Copy each line containing "dimensions" from the listing below.

## Material provided
BEGIN

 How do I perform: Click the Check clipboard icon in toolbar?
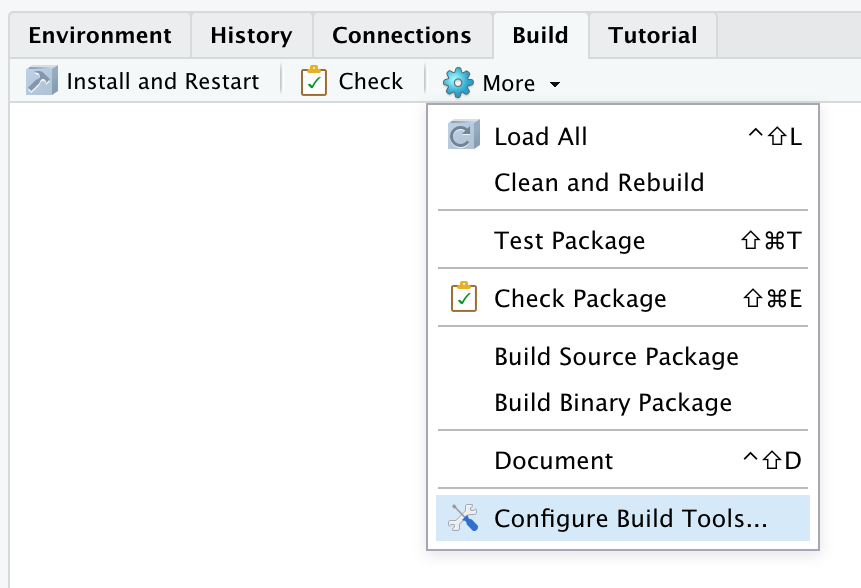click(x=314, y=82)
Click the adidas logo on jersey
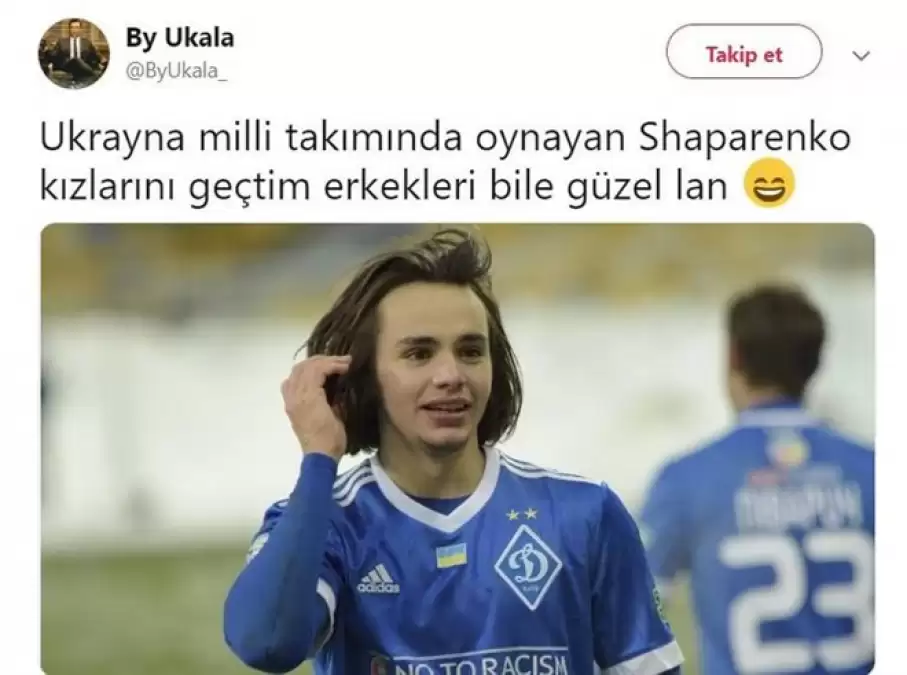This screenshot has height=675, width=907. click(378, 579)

END
BEGIN

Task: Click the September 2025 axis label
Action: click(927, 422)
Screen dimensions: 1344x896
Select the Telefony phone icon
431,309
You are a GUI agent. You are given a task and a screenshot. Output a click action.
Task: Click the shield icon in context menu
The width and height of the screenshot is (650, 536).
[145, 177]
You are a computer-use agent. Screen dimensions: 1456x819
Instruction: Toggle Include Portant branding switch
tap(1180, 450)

END

## Exercise solution
Screen dimensions: 1344x896
You are a computer-use agent. Screen dimensions: 1456x819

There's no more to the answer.